- What the task asks: Begin with the line below holding "The height and width of the screenshot is (157, 244)." and go on through the line holding "Task: Open stats", duplicating each line exactly and leaving out pictures.

Dataset entries

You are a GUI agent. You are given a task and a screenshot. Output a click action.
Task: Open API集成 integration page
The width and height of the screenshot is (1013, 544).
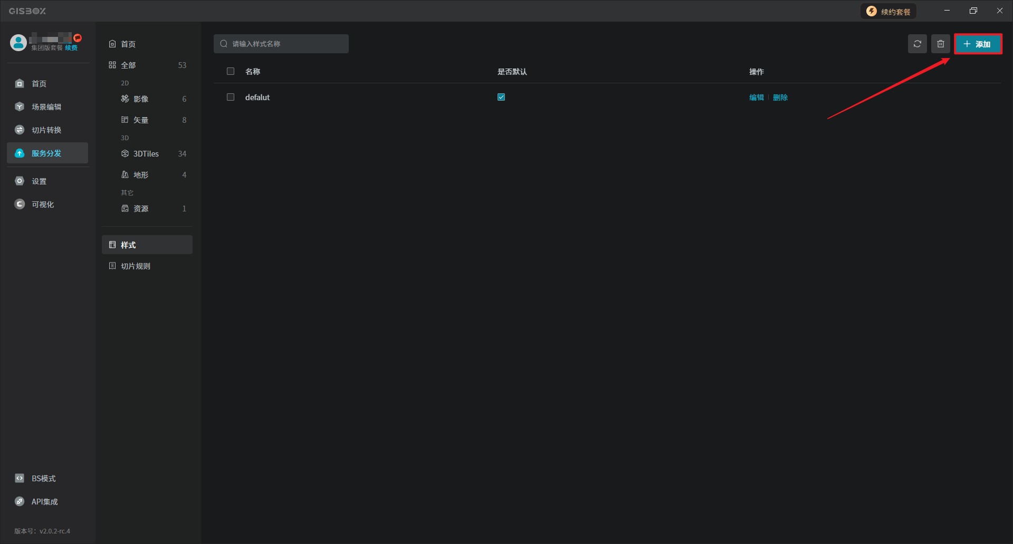44,502
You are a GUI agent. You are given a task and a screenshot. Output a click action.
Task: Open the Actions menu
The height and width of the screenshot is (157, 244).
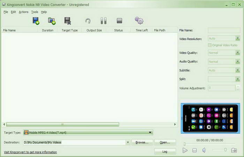click(24, 12)
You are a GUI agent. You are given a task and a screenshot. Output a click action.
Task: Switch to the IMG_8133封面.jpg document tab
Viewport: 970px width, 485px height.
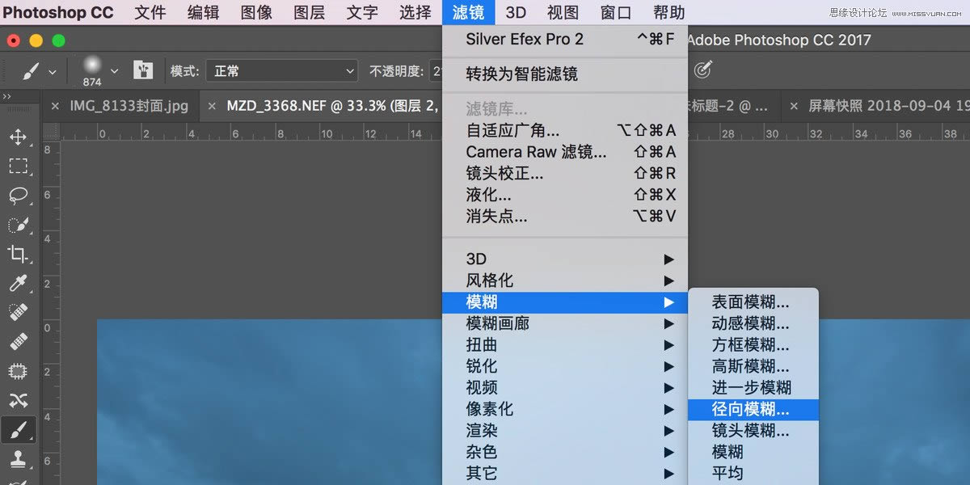pyautogui.click(x=129, y=105)
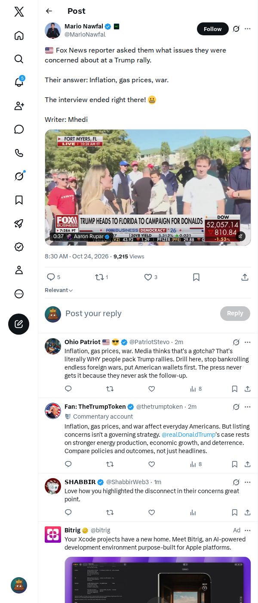This screenshot has width=258, height=603.
Task: Open Bookmarks in the sidebar
Action: tap(19, 200)
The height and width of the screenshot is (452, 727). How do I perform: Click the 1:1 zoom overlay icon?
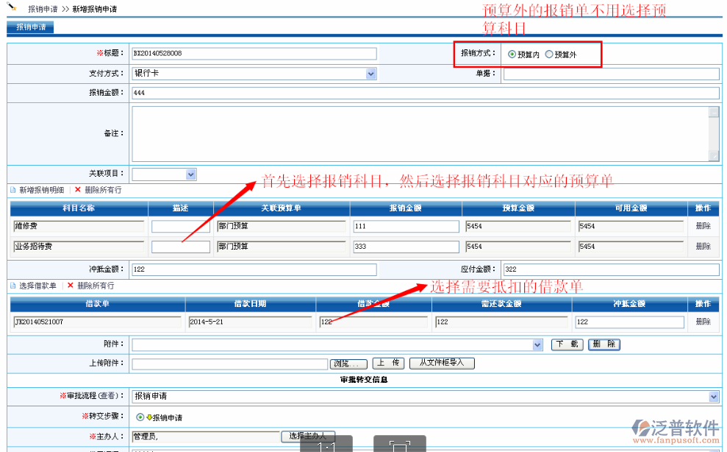click(x=326, y=446)
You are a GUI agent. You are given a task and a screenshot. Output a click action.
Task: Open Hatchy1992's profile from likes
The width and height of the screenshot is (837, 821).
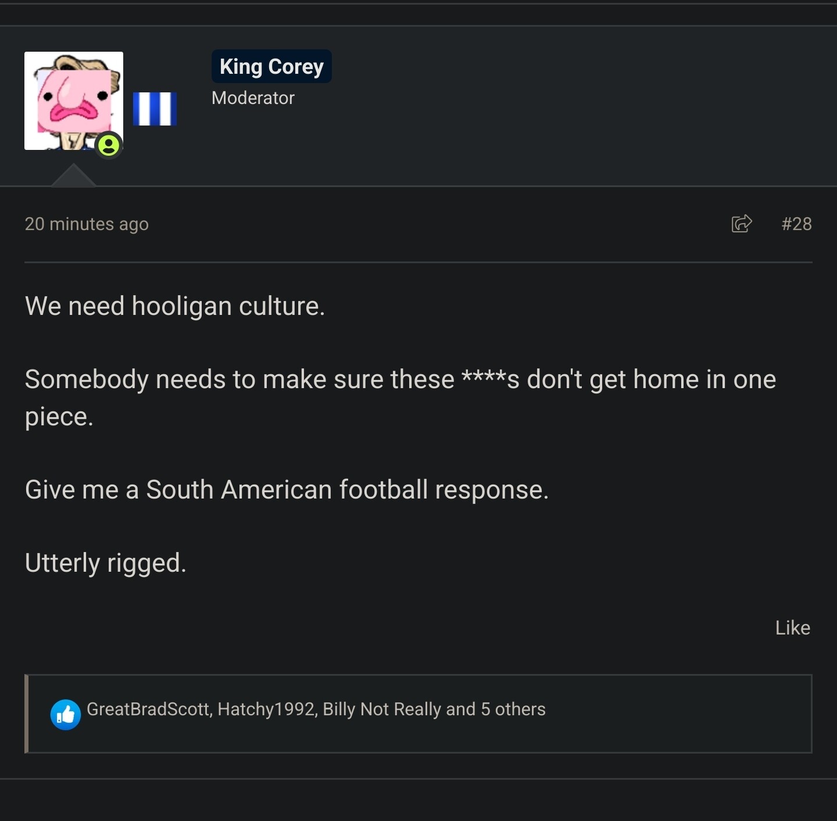click(266, 709)
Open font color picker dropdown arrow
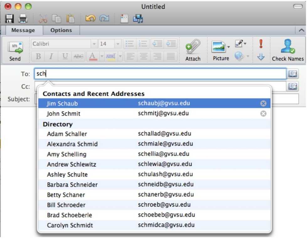The image size is (307, 239). [102, 56]
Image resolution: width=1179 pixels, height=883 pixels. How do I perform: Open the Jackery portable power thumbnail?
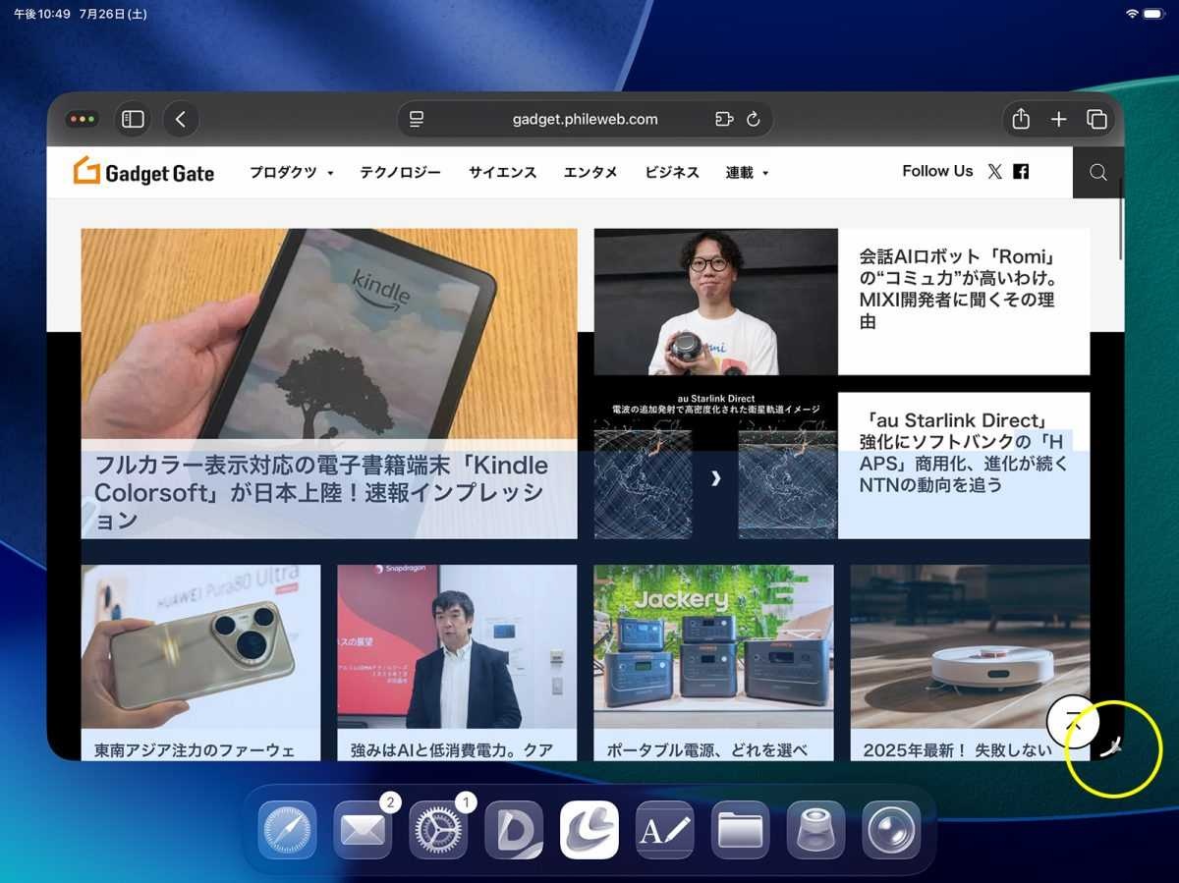713,645
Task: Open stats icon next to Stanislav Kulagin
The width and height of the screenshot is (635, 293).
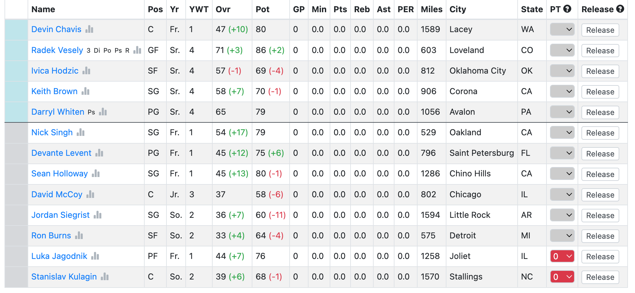Action: 105,276
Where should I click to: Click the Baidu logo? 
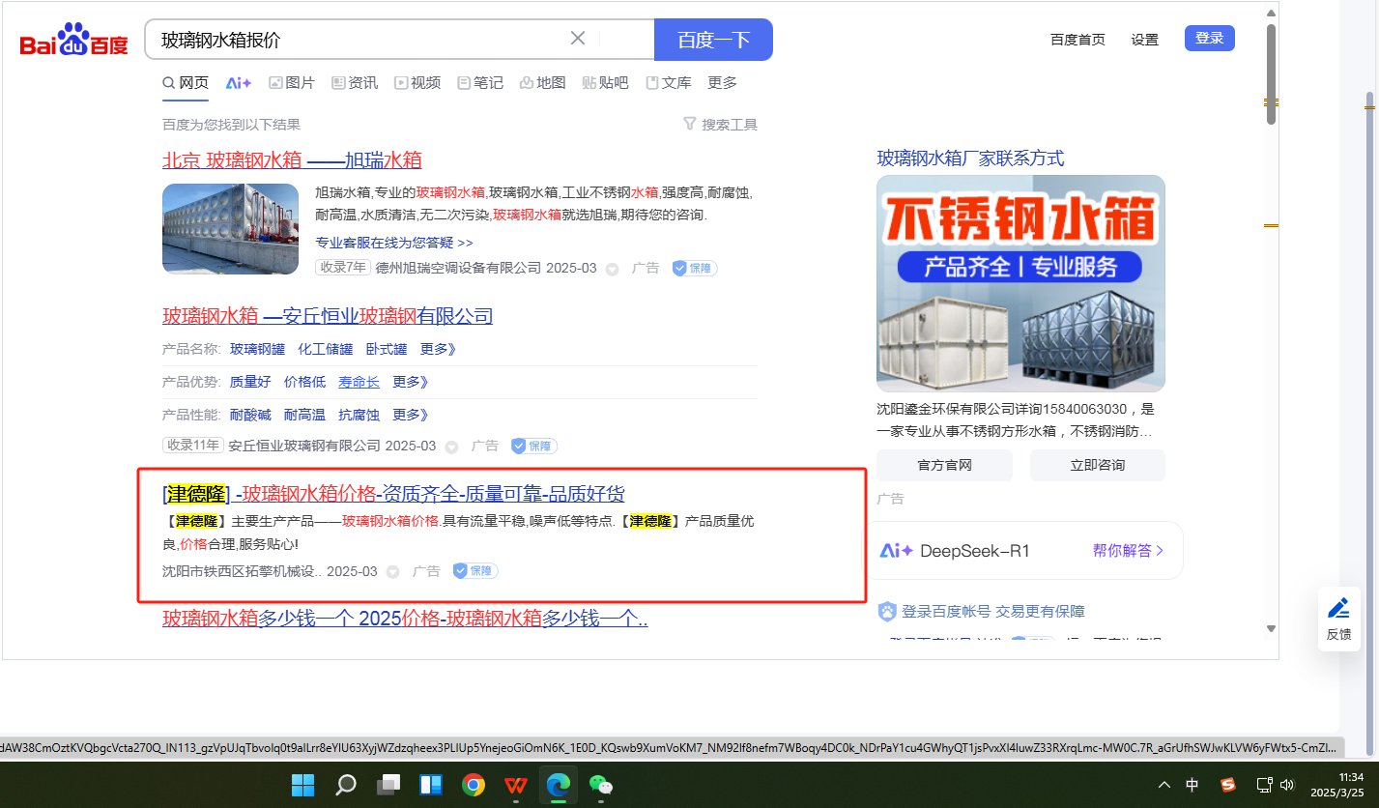[73, 42]
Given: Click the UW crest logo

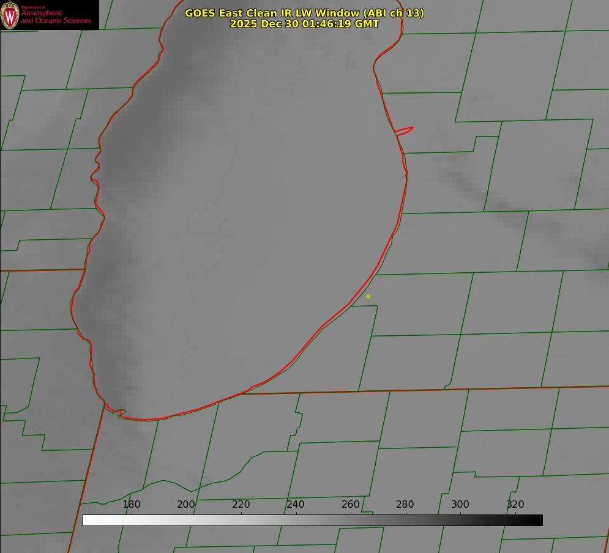Looking at the screenshot, I should (x=10, y=15).
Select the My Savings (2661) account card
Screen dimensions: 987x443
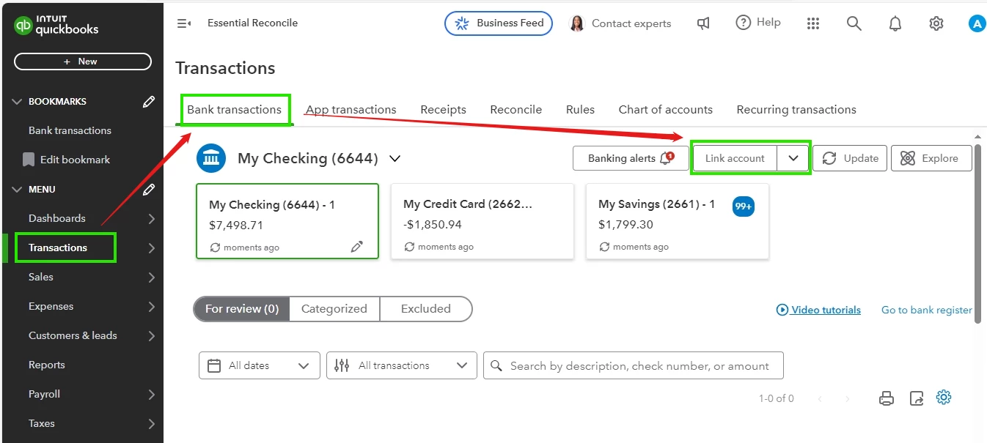678,221
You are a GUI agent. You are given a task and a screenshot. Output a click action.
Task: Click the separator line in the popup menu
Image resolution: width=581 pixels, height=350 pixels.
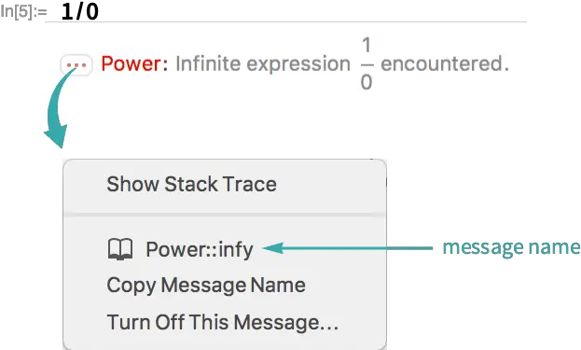(225, 215)
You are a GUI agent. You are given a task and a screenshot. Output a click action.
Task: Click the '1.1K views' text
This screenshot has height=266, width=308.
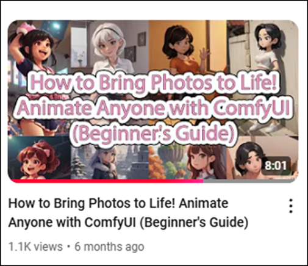point(35,246)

- Answer space:
The height and width of the screenshot is (157, 244).
click(24, 12)
You are a GUI agent. You are given a task and a screenshot. Output a click action.
Task: Switch to the IMG_8133封面.jpg document tab
Viewport: 970px width, 485px height.
pyautogui.click(x=129, y=105)
This screenshot has width=258, height=603.
Task: Open Bookmarks in the sidebar
Action: tap(19, 200)
The height and width of the screenshot is (452, 727). How do I perform: Click the 1:1 zoom overlay icon?
click(x=326, y=446)
You are a GUI agent. You are given a task and a screenshot. Output a click action.
Task: Open Hatchy1992's profile from likes
The width and height of the screenshot is (837, 821).
click(266, 709)
Open font color picker dropdown arrow
The image size is (307, 239). [102, 56]
Image resolution: width=1179 pixels, height=883 pixels. How do I perform: Open the Jackery portable power thumbnail?
713,645
Task: Open stats icon next to Stanislav Kulagin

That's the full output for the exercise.